Dossier : IMM-654-19

Reference : 2019 CF 1160

[TRADUCTION FRANÇAISE CERTIFIÉE, NON RÉVISÉE]

Ottawa (Ontario), le 11 septembre 2019

En présence de madame la juge Kane

ENTRE :

GALINA TAGHIYEVA

demanderesse

et

LE MINISTRE DE LA CITOYENNETÉ

ET DE L’IMMIGRATION

défendeur

JUGEMENT ET MOTIFS

[1]  La demanderesse, Galina Taghiyeva, sollicite le contrôle judiciaire de la décision rendue par un agent d’immigration [l’agent] qui a refusé sa demande de résidence permanente au Canada dans le cadre de laquelle elle sollicitait, au titre de l’article 25 de la Loi sur l’immigration et la protection des réfugiés, LC 2001, c 27 [la Loi], une dispense fondée sur des considérations d’ordre humanitaire des exigences prévues dans la cette loi.

[2]  Pour les motifs exposés ci-dessous, la demande est accueillie.

I.  Le contexte

[3]  Mme Taghiyeva est une veuve originaire de l’Azerbaïdjan. Elle est arrivée au Canada en juin 2016, munie d’un visa à entrées multiples valide jusqu’en 2021, pour rendre visite à sa fille, son gendre et ses petits‑enfants. Le visa à entrées multiples lui permet de séjourner au pays pendant des périodes allant jusqu’à six mois, avec une possibilité de prorogation. Son visa de visiteur temporaire (le VVT) a été prorogé jusqu’au 30 novembre 2019. Mme Taghiyeva veut demeurer au Canada de façon permanente, mais elle mentionne qu’elle n’est pas admissible au « super visa pour grands‑parents », ou au parrainage de sa fille en raison de sa situation financière. En novembre 2016, elle a présenté une demande de statut de résidente permanente; la demande était fondée sur des considérations d’ordre humanitaire, soit le regroupement familial et l’intérêt supérieur de ses petits-enfants.

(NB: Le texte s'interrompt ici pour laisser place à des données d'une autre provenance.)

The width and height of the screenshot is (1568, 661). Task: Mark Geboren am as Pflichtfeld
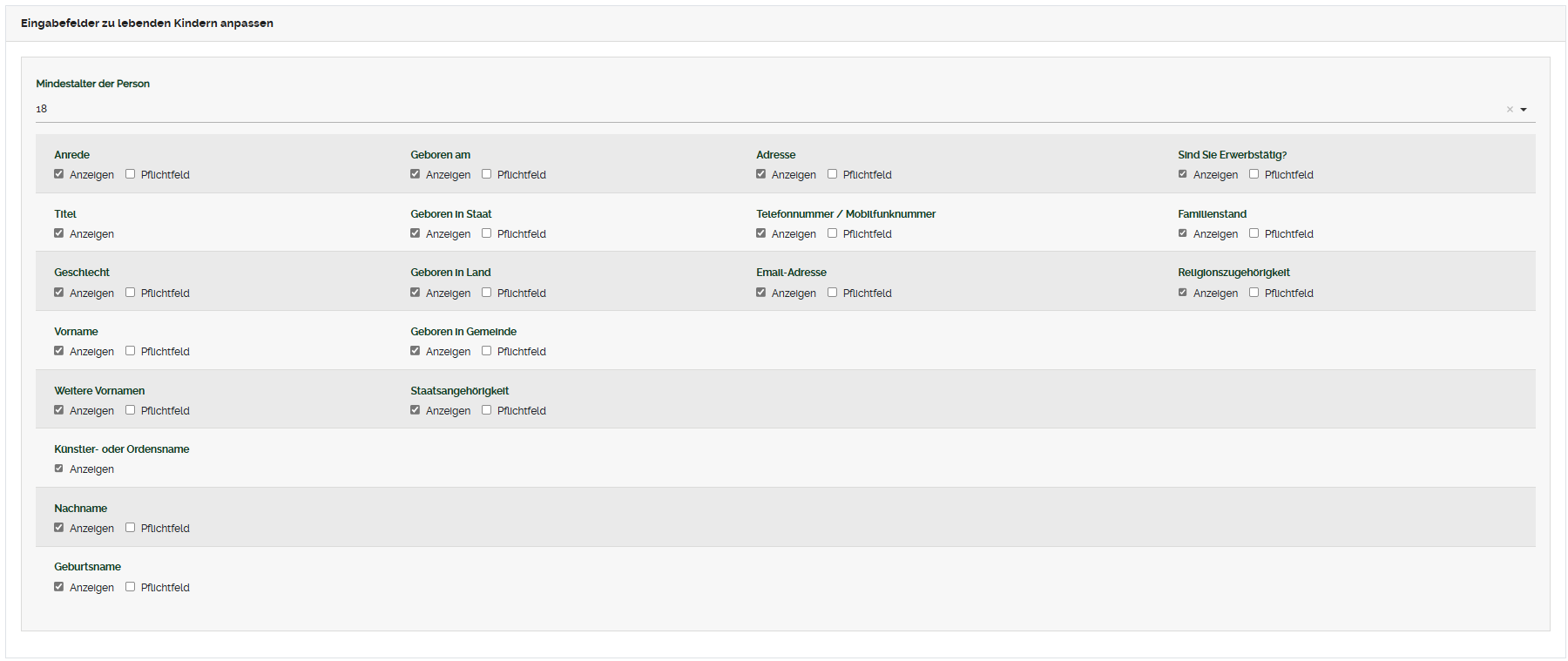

II.  La décision faisant l’objet du contrôle

[4]  L’agent a pris acte de la situation personnelle de Mme Taghiyeva, notamment qu’elle est veuve et qu’elle vit seule, en Azerbaïdjan, sans sa famille. L’agent a mentionné la relation étroite entre Mme Taghiyeva et sa fille, son gendre et ses petits‑enfants, et l’aide qu’elle apporte à la famille en raison du fait que son gendre est aveugle au sens de la loi. L’agent a aussi fait mention de la volonté de Mme Taghiyeva d’aider sa fille à la maison afin de lui permettre de poursuivre ses études et de trouver un emploi d’enseignante.

[5]  L’agent a exprimé de la compassion à l’égard des répercussions qu’avait sur Mme Taghiyeva la séparation d’avec les membres de sa famille, mais il a souligné qu’il s’agissait des conséquences prévisibles découlant du fait que des membres d’une famille deviennent résidents d’un autre pays et que Mme Taghiyeva devait raisonnablement s’attendre à de telles conséquences lorsque sa fille et sa petite‑fille étaient parties de l’Azerbaïdjan en 2011.

[6]  L’agent a reconnu que Mme Taghiyeva n’était admissible à aucun autre programme d’immigration parce que sa fille et son gendre ne répondent pas aux critères financiers exigés en matière de parrainage. L’agent a fait observer que la prise de mesures spéciales pour des considérations d’ordre humanitaire ne vise pas à créer une filière d’immigration de remplacement.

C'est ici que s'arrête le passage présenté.